Um dos méritos do documentário Vinicius , dirigido por Miguel Faria Jr, é evocar essa singularidade por intermédio do testemunho de 16 pessoas com quem o protagonista conviveu. São depoimentos que descortinam os desenhos oblíquos que o signo da paixão cunhou em vertentes tão distintas quanto a do conquistador (Tônia Carrero lembra que ele “era capaz da maior baixeza para conquistar uma mulher”), a do amigo (Antonio Cândido recorda-se, emocionado, de uma dedicatória em que o poeta lhe estende a mão, propondo amizade), a do criador à flor da pele (citando Elliot, Ferreira Gullar pondera que Vinicius escrevia para fugir da emoção) e a do pai (duas de suas filhas acenam, em contraponto ao tom festivo do filme, para a dureza que era tê-lo - para além do gênio - como simples membro da família).

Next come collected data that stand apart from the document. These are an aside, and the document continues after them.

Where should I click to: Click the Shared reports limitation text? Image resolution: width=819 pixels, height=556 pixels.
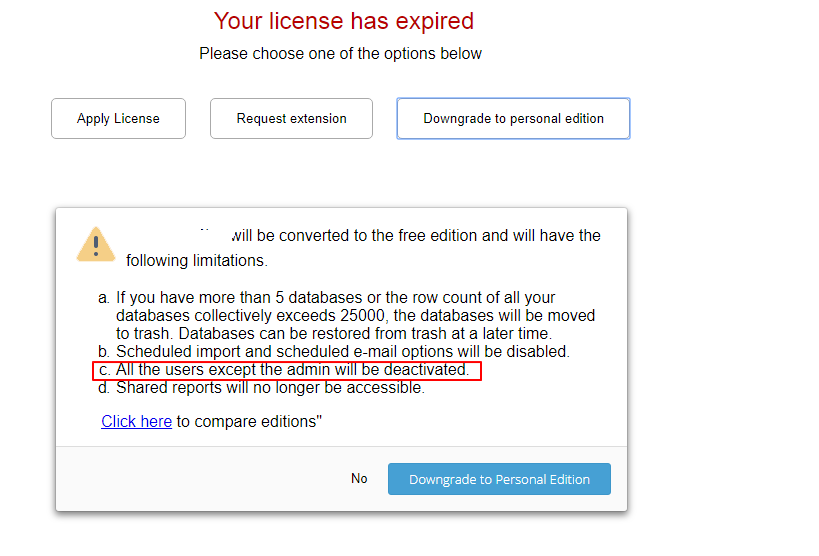(270, 388)
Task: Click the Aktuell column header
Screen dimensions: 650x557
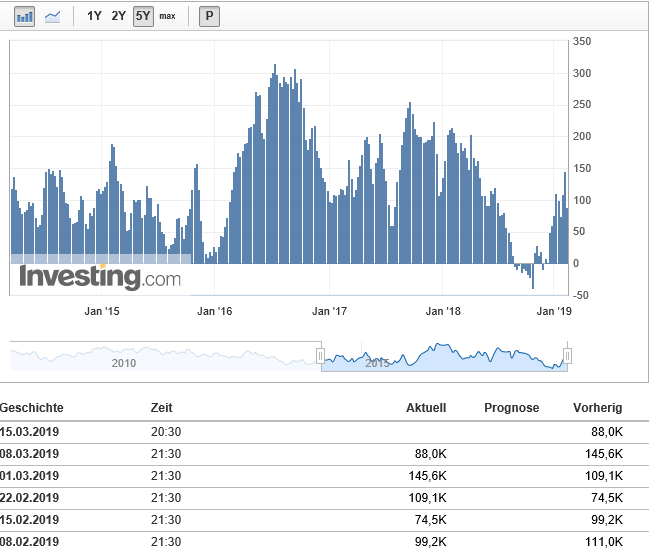Action: pos(425,408)
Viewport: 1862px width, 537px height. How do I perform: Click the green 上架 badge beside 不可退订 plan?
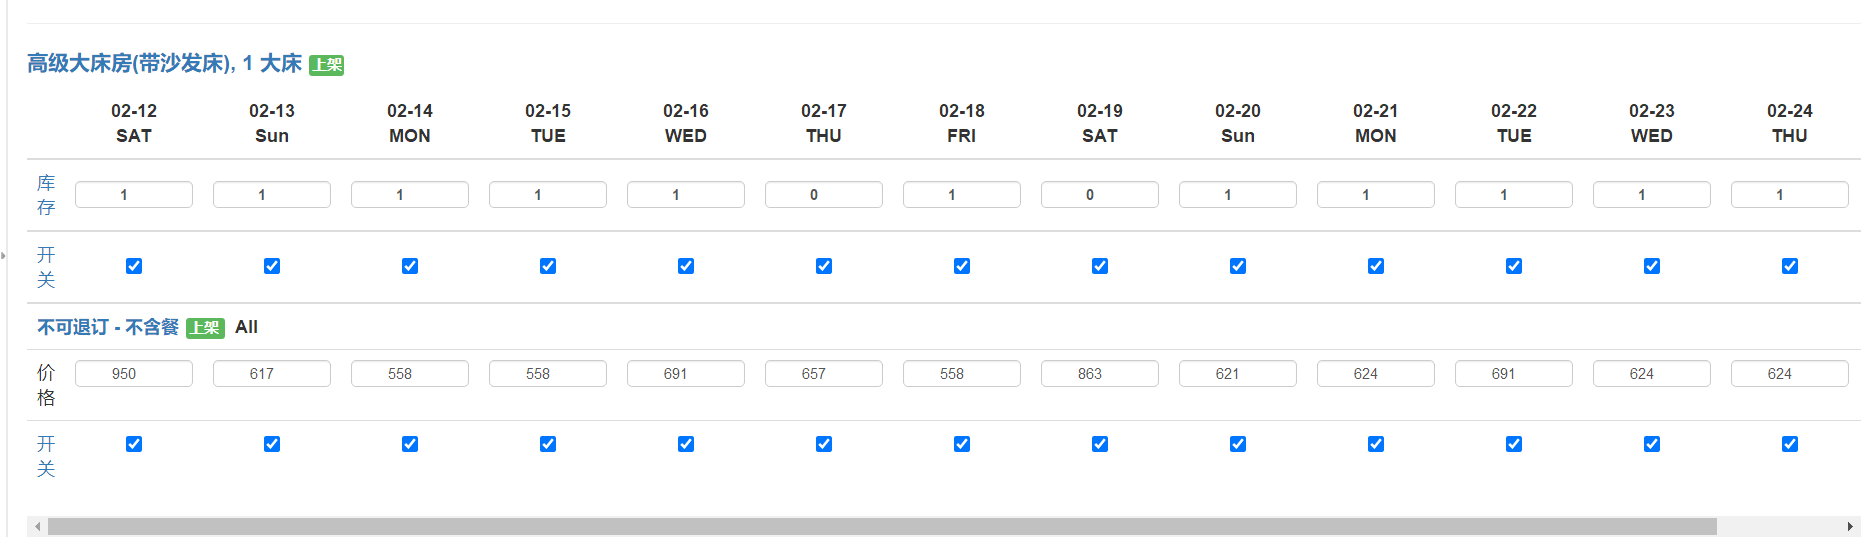205,328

Além da força testemunhal, o documentário traz também raras e deliciosas cenas caseiras. Na mais hilária delas, Vinicius e Tom Jobim, os dois completamente embriagados, conversam sobre a arte de beber uísque, os males e benefícios do casamento, e cantam (ou ao menos tentam cantar) a bela Pela luz dos olhos teus . Em outra passagem, tão ou mais divertida, o poeta tem a companhia do violão de Baden Powell ao entoar o Canto de Ossanha amparado pelo coro de pouco mais de uma dezena de jovens. São momentos iluminados, nos quais o compositor e sua obra desfilam com a naturalidade que sempre lhe foi patente. Traço que, aliás, ressurge na leitura emocionada, por parte de vários amigos, de versos de Pátria minha, uma de seus poemas mais poderosos.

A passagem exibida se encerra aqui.